At least four patients also died on Thursday and Friday due to a lack of proper medicines, he said.
The makeshift hospital was understaffed, had no access to clean toilets, drinking water and cooked food, said Satyamurthy, who is also the regional director of health for the northern Kilinochchi district.
He said people had stopped bringing dead bodies to the hospital and instead buried them wherever they were killed.
Patients and medical staff were evacuated by the Red Cross last week from the areas of Puthukkudirirppu and Udaiyaarkaddu after the field hospitals came under heavy shelling for days.
However, Puttumattalan hospital came under fire on Monday, the International Committee of Red Cross (ICRC) said, adding that at least 16 people were killed there.
This week, the ICRC evacuated more than 600 patients and family members by sea to the northeastern coastal town of Trincomalee.

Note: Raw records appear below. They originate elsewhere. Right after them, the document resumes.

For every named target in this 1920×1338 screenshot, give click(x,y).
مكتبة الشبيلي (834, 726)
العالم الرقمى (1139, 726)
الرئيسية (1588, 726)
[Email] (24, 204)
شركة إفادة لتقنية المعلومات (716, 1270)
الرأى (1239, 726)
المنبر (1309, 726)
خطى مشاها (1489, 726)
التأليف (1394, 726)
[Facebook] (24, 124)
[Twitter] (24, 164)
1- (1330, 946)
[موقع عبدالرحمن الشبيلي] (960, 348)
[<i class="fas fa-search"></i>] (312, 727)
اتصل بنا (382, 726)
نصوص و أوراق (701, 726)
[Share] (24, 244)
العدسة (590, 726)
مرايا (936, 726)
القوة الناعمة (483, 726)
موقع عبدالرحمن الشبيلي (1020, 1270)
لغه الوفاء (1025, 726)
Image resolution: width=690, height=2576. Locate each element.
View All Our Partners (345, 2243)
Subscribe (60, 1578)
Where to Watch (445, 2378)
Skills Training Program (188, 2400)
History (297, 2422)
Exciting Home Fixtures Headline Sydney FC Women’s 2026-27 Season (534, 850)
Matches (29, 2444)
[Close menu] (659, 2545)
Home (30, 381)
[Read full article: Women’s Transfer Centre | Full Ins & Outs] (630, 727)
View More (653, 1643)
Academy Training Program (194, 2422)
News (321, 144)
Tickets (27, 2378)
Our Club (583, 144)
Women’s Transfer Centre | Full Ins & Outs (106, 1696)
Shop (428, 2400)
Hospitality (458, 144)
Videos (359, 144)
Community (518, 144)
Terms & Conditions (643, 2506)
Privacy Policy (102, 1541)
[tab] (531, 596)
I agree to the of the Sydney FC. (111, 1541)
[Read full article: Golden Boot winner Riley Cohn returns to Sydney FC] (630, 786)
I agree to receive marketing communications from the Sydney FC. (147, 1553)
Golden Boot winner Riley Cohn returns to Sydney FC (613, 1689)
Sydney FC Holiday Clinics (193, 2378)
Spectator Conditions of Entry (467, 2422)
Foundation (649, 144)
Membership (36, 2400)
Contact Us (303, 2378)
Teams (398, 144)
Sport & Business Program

But Satyamurthy said another 600 badly wounded people needed to be evacuated for further treatment. More than 200 patients suffering from chronic illnesses such as diabetes, heart disease and kidney problems were also in need of urgent evacuation.
More than 37,000 people have fled to the government controlled areas since fighting escalated last week, and the military estimates under 100,000 civilians are still trapped inside the war zone.
The United Nations earlier estimated that 250,000 people were trapped behind the front lines.
The government bars reporters and aid workers from travelling to the front lines, which makes it impossible to verify casualty claims.
Sri Lankan military says it is on the verge of victory, after having corned the Tamil Tigers in a narrow strip deep inside Mullaittivu district.